Problem to work on: From the listing below, reproduce word for word the part that opens with the line containing "Contact us (1085, 14)" and closes with the line containing "[Share on Facebook] (920, 662)"; reproduce nothing else.

Data for this exercise:
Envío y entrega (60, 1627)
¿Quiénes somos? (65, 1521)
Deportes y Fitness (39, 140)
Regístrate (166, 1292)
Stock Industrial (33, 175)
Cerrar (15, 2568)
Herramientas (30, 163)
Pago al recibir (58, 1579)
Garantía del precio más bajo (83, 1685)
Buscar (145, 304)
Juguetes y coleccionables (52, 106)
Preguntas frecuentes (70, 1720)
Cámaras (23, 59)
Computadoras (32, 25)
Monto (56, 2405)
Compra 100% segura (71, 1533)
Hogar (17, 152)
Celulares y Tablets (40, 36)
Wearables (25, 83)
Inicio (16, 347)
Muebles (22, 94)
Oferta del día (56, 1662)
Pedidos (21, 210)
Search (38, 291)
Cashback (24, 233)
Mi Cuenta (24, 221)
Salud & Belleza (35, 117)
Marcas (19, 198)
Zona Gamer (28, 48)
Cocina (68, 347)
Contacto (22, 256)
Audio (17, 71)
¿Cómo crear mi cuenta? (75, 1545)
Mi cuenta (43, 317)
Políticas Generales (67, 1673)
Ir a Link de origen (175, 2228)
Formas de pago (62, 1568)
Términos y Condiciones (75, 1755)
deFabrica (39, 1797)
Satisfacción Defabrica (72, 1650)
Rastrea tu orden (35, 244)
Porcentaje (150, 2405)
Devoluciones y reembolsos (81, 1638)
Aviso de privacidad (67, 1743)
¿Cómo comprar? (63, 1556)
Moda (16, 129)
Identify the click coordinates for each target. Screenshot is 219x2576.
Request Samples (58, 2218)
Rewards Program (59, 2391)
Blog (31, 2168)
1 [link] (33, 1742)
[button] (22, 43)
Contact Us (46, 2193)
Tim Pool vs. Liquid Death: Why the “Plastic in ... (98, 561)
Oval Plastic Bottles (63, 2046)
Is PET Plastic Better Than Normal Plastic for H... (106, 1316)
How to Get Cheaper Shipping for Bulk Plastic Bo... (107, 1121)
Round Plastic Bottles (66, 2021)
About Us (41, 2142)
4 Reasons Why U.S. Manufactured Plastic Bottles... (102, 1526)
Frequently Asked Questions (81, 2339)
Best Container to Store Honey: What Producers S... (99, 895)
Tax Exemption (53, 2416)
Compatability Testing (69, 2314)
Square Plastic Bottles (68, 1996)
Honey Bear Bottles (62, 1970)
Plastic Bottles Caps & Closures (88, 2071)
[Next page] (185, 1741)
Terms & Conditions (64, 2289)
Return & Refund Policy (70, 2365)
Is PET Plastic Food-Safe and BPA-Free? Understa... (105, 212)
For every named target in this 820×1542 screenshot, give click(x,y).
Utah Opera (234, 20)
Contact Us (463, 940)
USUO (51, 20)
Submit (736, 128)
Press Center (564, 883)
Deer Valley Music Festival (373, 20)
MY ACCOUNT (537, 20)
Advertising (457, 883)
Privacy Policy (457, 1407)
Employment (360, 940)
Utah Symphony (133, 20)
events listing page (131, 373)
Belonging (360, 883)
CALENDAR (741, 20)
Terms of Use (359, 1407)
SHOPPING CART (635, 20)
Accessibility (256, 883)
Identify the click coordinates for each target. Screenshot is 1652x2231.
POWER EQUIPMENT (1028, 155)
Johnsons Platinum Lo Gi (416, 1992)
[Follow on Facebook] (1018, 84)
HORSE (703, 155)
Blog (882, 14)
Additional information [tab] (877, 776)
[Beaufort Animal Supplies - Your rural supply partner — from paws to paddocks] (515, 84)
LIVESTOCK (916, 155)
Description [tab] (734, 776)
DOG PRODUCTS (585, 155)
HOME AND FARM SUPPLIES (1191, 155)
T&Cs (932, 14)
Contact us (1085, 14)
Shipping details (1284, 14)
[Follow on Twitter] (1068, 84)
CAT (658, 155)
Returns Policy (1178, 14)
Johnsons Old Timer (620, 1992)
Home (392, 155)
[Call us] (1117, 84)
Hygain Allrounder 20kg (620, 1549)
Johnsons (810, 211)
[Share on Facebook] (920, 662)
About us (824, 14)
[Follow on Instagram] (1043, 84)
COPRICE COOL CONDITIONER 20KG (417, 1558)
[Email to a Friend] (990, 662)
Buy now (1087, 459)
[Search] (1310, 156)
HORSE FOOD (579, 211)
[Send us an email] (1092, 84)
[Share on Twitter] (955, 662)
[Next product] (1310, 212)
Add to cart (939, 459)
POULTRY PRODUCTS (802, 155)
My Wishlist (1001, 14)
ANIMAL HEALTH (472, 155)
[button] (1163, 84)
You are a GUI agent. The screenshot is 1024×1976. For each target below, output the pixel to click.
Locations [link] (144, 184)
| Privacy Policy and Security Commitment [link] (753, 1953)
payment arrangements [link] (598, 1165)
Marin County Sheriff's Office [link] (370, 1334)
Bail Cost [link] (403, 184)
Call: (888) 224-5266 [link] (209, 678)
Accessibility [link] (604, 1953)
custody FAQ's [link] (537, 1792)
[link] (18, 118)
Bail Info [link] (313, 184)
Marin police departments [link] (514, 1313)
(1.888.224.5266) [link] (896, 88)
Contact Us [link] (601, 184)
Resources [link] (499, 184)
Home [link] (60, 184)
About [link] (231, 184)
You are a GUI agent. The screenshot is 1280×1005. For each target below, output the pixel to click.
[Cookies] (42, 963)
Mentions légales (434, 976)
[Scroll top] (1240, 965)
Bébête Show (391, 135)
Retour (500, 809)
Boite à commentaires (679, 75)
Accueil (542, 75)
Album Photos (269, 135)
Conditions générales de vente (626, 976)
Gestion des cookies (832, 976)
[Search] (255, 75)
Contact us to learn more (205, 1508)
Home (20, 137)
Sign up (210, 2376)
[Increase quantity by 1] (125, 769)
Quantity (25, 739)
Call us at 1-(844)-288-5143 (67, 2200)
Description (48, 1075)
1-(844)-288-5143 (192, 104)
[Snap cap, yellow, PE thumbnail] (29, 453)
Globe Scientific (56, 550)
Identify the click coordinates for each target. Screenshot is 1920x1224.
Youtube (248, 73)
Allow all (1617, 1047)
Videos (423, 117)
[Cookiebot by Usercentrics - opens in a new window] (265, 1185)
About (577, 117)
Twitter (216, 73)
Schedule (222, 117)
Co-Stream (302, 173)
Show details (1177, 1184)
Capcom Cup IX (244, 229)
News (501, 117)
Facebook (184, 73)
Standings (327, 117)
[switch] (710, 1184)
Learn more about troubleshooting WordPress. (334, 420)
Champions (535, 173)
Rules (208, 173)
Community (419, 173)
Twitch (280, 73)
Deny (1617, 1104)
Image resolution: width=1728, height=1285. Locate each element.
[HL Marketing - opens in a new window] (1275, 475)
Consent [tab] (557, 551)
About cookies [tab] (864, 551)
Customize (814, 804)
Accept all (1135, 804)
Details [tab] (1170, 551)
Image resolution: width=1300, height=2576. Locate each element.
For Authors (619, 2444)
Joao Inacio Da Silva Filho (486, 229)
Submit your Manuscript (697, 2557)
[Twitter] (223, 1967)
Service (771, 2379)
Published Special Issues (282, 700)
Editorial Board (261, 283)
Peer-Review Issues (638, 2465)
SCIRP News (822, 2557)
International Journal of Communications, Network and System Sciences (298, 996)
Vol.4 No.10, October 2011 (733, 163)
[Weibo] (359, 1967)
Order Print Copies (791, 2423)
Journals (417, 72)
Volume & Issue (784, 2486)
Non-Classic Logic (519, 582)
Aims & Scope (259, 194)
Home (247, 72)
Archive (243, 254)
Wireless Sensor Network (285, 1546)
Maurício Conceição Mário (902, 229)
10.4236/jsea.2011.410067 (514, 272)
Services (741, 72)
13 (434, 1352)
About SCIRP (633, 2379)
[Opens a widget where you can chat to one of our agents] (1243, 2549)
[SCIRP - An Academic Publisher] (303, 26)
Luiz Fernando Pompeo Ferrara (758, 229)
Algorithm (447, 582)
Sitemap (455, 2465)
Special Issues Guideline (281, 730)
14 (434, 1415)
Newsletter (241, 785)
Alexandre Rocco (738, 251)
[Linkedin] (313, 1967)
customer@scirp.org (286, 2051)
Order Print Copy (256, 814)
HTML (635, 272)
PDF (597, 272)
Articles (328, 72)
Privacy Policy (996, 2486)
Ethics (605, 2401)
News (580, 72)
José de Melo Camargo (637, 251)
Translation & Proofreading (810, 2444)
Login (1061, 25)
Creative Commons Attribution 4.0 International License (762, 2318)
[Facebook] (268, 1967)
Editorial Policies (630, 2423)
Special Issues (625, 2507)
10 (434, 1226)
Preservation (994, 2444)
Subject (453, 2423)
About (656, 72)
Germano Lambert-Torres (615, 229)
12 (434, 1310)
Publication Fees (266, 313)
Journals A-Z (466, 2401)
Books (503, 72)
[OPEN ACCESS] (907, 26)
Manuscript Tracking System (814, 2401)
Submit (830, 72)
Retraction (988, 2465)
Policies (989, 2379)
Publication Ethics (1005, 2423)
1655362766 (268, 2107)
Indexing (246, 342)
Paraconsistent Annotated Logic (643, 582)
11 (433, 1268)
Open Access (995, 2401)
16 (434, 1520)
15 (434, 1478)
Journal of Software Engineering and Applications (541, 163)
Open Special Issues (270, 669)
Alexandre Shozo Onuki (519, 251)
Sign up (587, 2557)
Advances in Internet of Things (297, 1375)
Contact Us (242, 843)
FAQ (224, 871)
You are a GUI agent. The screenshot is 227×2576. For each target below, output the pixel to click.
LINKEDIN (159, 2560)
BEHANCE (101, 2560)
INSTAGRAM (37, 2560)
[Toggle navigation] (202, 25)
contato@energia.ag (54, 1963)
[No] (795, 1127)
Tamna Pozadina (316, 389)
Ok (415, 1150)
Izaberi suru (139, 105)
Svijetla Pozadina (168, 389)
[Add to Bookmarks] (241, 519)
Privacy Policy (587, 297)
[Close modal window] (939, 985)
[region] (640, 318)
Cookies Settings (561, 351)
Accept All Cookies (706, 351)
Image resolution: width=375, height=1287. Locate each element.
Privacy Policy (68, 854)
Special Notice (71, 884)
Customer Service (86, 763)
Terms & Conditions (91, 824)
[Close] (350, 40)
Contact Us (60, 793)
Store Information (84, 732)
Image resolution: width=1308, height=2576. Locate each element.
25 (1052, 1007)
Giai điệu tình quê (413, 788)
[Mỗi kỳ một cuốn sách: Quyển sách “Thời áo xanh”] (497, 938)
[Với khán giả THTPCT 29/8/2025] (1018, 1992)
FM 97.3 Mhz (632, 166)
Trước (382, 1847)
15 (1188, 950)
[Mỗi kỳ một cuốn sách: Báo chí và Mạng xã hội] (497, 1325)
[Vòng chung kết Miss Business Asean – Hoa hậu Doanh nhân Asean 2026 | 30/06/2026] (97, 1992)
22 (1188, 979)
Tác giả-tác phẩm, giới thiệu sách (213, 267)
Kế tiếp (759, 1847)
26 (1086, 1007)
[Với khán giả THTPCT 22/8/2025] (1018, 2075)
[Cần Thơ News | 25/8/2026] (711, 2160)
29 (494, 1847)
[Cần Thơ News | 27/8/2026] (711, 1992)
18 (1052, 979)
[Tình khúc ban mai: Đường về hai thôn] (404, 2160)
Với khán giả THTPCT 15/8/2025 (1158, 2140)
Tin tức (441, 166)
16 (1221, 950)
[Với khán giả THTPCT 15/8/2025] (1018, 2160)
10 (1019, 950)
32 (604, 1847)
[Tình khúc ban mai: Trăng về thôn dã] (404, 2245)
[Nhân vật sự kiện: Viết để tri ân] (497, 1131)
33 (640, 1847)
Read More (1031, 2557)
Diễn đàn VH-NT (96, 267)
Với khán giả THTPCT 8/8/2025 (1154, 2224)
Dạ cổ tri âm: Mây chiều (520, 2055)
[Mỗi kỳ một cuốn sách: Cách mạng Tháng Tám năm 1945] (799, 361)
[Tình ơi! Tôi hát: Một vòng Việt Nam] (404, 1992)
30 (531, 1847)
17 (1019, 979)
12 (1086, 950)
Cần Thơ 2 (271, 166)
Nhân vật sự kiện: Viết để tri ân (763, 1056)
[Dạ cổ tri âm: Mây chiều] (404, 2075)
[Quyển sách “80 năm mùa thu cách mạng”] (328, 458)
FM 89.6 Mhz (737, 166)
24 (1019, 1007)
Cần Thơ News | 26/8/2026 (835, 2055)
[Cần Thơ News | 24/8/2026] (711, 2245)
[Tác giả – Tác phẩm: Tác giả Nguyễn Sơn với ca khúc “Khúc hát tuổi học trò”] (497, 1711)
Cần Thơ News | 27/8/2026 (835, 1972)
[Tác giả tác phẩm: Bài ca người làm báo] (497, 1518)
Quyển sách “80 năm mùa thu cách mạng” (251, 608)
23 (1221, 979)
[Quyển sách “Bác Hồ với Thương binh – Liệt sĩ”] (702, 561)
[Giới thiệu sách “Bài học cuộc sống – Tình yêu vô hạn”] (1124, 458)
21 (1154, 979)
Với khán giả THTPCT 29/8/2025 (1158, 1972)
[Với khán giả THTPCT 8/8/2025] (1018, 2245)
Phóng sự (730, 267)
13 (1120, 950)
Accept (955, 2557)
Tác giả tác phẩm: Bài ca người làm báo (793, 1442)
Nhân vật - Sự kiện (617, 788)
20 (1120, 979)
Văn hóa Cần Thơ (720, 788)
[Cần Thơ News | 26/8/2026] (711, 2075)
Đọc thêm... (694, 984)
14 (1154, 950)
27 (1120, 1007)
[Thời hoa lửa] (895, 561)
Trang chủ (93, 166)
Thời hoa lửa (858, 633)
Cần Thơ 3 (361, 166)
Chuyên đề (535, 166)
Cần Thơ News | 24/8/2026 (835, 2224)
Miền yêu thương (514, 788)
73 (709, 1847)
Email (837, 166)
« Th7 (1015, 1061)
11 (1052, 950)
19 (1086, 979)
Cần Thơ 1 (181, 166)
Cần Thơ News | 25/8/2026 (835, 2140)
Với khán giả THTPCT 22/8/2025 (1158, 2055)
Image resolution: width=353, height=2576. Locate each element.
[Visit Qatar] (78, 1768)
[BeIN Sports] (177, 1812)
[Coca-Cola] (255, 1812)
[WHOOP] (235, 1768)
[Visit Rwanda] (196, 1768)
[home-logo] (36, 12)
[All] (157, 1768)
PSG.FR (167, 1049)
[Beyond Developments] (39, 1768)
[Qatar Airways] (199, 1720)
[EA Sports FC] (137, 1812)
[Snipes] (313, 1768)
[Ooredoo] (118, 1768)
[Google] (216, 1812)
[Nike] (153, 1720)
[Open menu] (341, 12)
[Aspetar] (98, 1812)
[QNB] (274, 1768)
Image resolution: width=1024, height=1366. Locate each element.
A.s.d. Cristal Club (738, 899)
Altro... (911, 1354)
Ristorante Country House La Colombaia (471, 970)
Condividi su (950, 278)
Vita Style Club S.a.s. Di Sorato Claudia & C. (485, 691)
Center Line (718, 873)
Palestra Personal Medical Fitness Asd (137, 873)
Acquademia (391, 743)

Written solution:
Contact us (1085, 14)
Shipping details (1284, 14)
[Follow on Twitter] (1068, 84)
CAT (658, 155)
Returns Policy (1178, 14)
Johnsons Old Timer (620, 1992)
Home (392, 155)
[Call us] (1117, 84)
Hygain Allrounder 20kg (620, 1549)
Johnsons (810, 211)
[Share on Facebook] (920, 662)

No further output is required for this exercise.